Il ministro degli Esteri russo ha negato di aver mandato un drone contro la Romania e non è necessariamente una menzogna. Semplicemente non lo sanno. I russi sparano a vanvera. Gli ucraini colpiscono oramai a centosettanta chilometri di distanza dal fronte quattro elicotteri da combattimento con i loro droni ed inondano la rete di riprese lunghe venti minuti per mostrarti i dettagli. I blogger militari russi hanno in mano solo la foto di partenza dell’Oreshnik, davvero impressionante. Cosa ha colpito quel fenomeno, chissà. Era lanciato verso un aeroporto di Kiev, ha centrato un magazzino nei paraggi o forse un palazzo. Civile, dell’aereonautica, boh? Nessuna testimonianza documentata. L’Oreshnik è un vettore capace di infrangere il muro del suono, ma nessuno sa calcolare dove va a finire. Il missile è stato progettato per trasportare armi atomiche, non convenzionali.
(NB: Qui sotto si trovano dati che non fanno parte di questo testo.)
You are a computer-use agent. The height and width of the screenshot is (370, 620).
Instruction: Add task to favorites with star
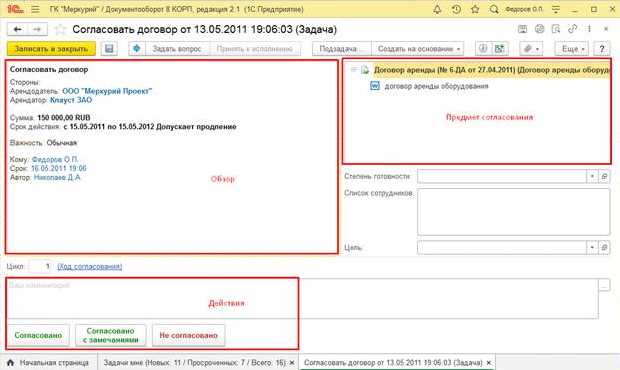pyautogui.click(x=60, y=30)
Quello che è però chiaro ai blogger militari russi prima di essere censurati è che a tanta potenza di fuoco ostentata non corrispondono vantaggi strategici o tattici. Il 29 maggio scorso sono stati lanciati solo su Odessa 400 fra missili e droni, tutti intercettati. Gli ucraini spediscono un solo drone su una raffineria e quello centra il bersaglio. Si chiama superiorità tecnologica e rende vana l’offensiva russa da più di quattro anni contro un paese che era una sua regione e gliele sta dando.
Se il governo russo ascoltasse il suo ex premier Medvedev e aprisse un altro fronte in Europa, nel baltico, meglio la Germania, che la Lettonia, sicuramente avrebbe più successo. Da Kaliningrad arriva a Berlino. Poi cosa accadrebbe? Esattamente quello che è successo in Ucraina, le forze russe sarebbero annientate. C’è un aspetto che sfugge della guerra in Iran, cioè che bombardieri americani colpiscono quello che vogliono senza essere intercettati. Le difese iraniane sono le stesse russe. Per cui Putin deve ricucire con l’Europa, e l’America non provocarle ulteriormente. Lukascenko, che ancora ha del buon senso, ha invitato Macron a prendere l’iniziativa. Se Lukascenko si muove sullo scacchiere diplomatico significa che è Putin ad averglielo chiesto. Cosa poi possa strappare Putin in una condizione disperata, affari di Macron, se accetta.
In Italia c’è una sola politica estera coesa e determinata, quella portata avanti da Conte, Salvini e Vannacci. Senza mai un solo tentennamento Conte, Salvini e Vannacci vogliono ripristinare i rapporti con la Russia perché ci da il gas a buon prezzo. Visto che l’Europa non fa sconti, la facesse almeno finita con l’ostilità alla Russia. Mai il governo italiano avesse fatto in Adriatico quanto appena fatto da quello norvegese, scandagliare l’artico per trovare un giacimento di gas sufficiente a tirarglielo dietro il suo a Putin. Quattro anni di piano Mattei completamente inutili e adesso l’onorevole Meloni finirà nelle mani della politica estera di Salvini, Conte e Vannacci.
Cioè, quando la Russia è sull’orlo del baratro, l’America ha messo all’angolo l’Iran, la Norvegia scopre giacimenti sottomarini, l’Italia vorrebbe correre con le tasche bucate da Putin che è un cadavere.